Je pense en l’occurrence à du NAS classique, utilisé chez des acteurs de la finance, pour stocker de grandes quantités de fichiers à des fins d’analyse depuis des postes Linux ou Windows. Mais aussi dans certaines entreprises qui souhaitent avoir un système de diffusion interne de flux vidéo.
Toutefois il faut comprendre que nous nous efforçons de rationaliser nos technologies pour trois bonnes raisons. La première est la capacité d’innovation de la communauté en charge de Rook, l’outil qui se base sur Ceph pour orchestrer le stockage dans Kubernetes. La seconde est la maturité du système de fichiers CephFS pour les usages d’OCS. Et la troisième est le stockage objet S3, désormais très populaire.
Ajoutons à tout cela que Ceph est complémentaire de la technologie de NooBaa, une société israélienne que nous avons rachetée en novembre dernier et dont le produit permet de gérer des espaces de stockage sur site et en ligne de manière globale.
LeMagIT : Le stockage objet d’OpenShift devenant massivement extensible, tout comme votre offre OpenStack d’ailleurs, doit-on comprendre que vous souhaitez vous focaliser sur les grands déploiements et délaisser les PME ?
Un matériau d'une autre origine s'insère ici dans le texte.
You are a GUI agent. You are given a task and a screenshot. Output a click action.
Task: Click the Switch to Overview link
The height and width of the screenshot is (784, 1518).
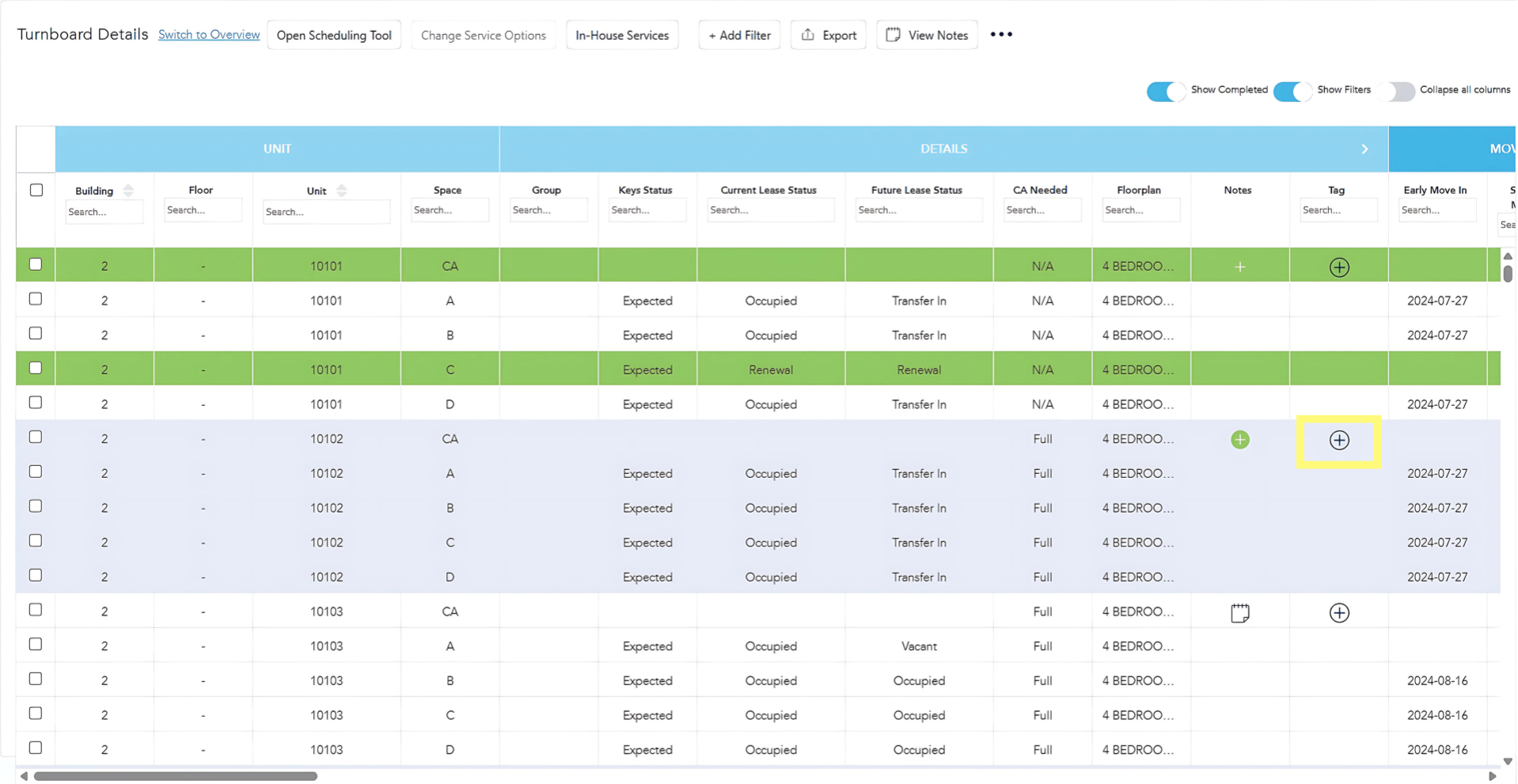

Ranga Rangachari : Pas du tout. Pour commencer, ne mélangeons pas OpenStack et OpenShift puisque le premier a effectivement l’ambition de permettre aux grands comptes de construire leurs propres clouds, alors qu’OpenShift adresse une audience très large, de nos clients les plus petits aux plus grands.
Une entreprise, qu’importe sa taille, choisira OpenShift parce qu’elle a adopté les containers et qu’elle souhaite construire une plateforme sur laquelle elle peut développer des applications à ce format pour les exécuter sur site ou en cloud.
Alors, bien entendu, si l’on regarde à quoi Ceph sert aujourd’hui, on le trouve principalement dans les projets OpenStack. Néanmoins, grâce à notre intégration de Ceph avec Rook, grâce à notre containerisation du logiciel, il est désormais cohérent de faire fonctionner Ceph en dehors d’OpenStack.
La technologie reste la même dans les deux environnements, mais la manière dont Ceph est déployé et administré n’a rien à voir entre OpenStack et OpenShift. Le composant opérateur de Rook pour Ceph permet par exemple de provisionner des clusters sans intervention humaine. Et si vous devez faire une mise à niveau, cet opérateur s’occupe de tout à votre place, sur tous les clusters.
LeMagIT : Mais pourquoi ne proposez-vous pas de supporter à la fois Ceph et Gluster dans les prochaines versions d’OCS ?
Ranga Rangachari : La question n’est pas de choisir ou non de supporter Gluster, mais plutôt de savoir quelles interactions nous parviendrions à faire entre Gluster et Rook. Or, nous ne sommes pas sûrs que ce soit un sujet dans lequel la communauté Open Source ait envie de s’impliquer.
Par ailleurs, le choix mène souvent à la confusion. L’utilisateur voudrait utiliser Gluster pour ceci, puis souhaitera utiliser Ceph pour cela... Nous voulons éviter les écueils de l’embarras du choix. Et nous pensons que le passage d’OCP 3 à OCP 4 est le bon moment pour le faire.
LeMagIT : Les grands acteurs du stockage, comme Dell EMC ou NetAPP, sont-ils vos concurrents ?
Ranga Rangachari : Uniquement sur les serveurs de fichiers, puisque des entreprises qui utilisaient leurs solutions ont adopté les nôtres pour des questions de prix. Maintenant, sur le cloud, ce qui compte, c’est plus l’innovation que le coût.
LeMagIT : Vous aviez autrefois déclaré vouloir rendre les solutions de stockage de Red Hat aussi populaires que le système Linux lui-même. Est-ce toujours le cas ?
Ranga Rangachari : Ce que nous voulons, c’est que notre offre de stockage aide nos utilisateurs à réussir leur transition vers le cloud hybride. On ne peut pas être plus clair.